» **Exercise instructions**
Report each line from the records where the string "Choose" turns up.

Stored data entries
----------
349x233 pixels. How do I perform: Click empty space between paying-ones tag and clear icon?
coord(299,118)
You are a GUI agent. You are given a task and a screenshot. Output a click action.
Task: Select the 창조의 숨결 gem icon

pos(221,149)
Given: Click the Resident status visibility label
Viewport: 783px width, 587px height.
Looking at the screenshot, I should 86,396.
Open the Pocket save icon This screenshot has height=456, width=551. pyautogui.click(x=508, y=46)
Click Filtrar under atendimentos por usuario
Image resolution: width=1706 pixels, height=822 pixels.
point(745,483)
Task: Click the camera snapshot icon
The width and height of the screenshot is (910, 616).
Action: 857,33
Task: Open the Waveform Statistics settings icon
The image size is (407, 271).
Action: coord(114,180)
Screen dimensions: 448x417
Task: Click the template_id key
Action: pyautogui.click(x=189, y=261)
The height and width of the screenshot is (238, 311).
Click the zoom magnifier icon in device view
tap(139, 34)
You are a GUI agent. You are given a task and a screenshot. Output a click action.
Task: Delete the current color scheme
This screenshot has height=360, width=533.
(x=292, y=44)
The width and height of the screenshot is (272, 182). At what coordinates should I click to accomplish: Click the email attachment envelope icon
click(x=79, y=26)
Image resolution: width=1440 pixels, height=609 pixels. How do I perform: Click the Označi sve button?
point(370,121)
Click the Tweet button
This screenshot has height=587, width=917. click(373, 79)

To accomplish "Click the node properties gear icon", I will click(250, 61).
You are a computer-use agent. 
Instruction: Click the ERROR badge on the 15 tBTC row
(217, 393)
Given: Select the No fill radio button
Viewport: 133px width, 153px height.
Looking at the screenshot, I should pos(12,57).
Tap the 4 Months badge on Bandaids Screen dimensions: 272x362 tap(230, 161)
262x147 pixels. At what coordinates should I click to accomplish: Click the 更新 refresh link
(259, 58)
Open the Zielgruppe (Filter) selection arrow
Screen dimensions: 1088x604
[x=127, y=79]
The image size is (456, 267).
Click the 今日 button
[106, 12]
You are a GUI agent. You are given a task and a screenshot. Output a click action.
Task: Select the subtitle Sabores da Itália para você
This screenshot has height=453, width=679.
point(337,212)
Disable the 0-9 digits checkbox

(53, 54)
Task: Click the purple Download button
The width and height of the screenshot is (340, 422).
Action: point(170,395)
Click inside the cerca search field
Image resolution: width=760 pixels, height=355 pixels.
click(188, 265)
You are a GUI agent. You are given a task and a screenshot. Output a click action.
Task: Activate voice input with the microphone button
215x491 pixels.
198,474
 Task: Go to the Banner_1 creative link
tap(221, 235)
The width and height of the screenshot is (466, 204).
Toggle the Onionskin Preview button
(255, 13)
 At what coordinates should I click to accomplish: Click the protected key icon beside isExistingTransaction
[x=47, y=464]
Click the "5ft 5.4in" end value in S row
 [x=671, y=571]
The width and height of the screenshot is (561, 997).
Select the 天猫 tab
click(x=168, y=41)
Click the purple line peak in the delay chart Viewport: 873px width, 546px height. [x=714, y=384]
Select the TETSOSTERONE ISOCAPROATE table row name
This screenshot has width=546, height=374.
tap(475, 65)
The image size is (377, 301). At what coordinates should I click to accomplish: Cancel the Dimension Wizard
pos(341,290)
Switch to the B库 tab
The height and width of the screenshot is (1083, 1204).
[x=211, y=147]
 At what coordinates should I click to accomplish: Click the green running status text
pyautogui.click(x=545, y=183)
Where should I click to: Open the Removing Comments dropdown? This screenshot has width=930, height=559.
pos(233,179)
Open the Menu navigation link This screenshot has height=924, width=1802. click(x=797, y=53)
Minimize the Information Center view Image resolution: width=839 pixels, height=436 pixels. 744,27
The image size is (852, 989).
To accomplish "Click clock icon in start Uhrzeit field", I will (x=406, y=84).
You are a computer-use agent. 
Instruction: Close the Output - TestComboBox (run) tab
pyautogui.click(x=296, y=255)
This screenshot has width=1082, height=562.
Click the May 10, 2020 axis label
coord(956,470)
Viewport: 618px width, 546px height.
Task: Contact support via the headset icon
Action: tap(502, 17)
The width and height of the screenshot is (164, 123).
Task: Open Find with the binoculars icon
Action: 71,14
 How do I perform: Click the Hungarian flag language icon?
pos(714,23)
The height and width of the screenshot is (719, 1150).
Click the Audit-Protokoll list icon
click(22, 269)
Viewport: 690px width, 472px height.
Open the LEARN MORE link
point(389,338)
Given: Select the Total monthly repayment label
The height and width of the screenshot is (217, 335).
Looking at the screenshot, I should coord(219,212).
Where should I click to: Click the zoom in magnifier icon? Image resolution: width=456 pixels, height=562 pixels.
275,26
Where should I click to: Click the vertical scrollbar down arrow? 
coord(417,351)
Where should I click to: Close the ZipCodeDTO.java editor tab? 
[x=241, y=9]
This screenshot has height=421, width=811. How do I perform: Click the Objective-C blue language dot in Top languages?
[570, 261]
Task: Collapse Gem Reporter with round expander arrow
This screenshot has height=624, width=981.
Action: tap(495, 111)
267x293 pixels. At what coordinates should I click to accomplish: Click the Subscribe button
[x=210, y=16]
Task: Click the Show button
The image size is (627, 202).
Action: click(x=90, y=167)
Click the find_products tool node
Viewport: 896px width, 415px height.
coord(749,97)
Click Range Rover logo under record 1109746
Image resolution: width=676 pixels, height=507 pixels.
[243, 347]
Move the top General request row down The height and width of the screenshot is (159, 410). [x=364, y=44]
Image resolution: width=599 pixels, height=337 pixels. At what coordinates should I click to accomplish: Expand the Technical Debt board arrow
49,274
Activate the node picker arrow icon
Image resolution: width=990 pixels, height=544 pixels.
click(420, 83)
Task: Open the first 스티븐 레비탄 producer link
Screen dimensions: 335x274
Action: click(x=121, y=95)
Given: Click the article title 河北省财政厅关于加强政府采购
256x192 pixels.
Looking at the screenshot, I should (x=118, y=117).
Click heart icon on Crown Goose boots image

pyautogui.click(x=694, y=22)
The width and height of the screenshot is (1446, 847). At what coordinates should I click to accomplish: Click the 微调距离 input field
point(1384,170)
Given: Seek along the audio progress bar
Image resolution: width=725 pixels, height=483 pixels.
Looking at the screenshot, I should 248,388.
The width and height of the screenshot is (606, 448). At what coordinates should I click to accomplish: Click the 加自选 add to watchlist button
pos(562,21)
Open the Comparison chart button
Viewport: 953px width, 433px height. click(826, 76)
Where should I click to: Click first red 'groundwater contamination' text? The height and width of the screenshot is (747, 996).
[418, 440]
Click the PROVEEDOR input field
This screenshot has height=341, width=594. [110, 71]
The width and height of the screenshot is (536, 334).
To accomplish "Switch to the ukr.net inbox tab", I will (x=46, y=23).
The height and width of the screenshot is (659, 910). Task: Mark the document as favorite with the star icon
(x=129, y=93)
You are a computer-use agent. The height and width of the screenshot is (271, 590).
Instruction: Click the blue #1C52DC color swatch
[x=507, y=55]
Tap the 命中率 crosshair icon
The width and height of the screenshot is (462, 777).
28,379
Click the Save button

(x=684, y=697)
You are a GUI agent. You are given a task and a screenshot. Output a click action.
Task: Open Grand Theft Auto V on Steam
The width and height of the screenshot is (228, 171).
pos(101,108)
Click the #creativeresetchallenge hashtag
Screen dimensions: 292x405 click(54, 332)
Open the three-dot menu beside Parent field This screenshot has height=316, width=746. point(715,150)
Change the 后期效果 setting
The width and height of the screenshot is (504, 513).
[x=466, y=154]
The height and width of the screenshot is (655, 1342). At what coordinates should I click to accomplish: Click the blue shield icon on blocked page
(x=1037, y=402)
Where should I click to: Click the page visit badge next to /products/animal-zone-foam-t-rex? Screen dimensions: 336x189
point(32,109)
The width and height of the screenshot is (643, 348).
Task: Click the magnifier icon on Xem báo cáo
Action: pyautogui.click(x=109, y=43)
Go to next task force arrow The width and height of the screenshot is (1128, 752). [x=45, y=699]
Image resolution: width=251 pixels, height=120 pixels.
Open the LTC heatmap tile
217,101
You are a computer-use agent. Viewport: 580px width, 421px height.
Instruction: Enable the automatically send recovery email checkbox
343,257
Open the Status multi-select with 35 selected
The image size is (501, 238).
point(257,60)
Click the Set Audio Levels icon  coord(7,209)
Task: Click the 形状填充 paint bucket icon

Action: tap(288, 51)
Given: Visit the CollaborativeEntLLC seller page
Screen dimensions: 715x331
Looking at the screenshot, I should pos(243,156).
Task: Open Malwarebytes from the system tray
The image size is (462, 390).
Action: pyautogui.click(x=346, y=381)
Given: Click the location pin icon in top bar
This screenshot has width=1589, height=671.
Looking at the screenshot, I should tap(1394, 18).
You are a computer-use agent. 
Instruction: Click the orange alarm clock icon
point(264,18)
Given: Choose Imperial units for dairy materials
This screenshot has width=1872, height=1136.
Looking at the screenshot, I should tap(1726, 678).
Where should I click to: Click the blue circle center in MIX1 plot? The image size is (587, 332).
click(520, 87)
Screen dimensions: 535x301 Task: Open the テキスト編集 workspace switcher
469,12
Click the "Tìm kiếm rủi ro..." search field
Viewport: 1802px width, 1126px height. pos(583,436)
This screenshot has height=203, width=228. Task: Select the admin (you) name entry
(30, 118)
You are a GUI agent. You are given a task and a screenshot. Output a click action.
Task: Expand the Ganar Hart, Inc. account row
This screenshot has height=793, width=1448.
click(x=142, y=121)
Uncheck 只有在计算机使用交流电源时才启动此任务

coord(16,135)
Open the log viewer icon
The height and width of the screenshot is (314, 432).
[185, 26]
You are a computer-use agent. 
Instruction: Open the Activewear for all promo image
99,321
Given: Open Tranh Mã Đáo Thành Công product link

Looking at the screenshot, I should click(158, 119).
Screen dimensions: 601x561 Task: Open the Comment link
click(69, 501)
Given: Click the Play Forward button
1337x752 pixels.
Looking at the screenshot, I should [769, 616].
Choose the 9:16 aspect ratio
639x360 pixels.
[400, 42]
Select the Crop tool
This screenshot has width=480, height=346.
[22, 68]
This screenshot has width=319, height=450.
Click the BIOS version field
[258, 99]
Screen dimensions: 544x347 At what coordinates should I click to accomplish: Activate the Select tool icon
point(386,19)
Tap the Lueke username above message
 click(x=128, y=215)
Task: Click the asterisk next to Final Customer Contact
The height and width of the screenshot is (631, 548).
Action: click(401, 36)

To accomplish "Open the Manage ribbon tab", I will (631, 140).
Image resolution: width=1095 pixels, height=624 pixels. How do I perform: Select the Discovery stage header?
----------
» **Exercise result**
Given: Choose Imperial units for dairy materials
Choose the 9:16 aspect ratio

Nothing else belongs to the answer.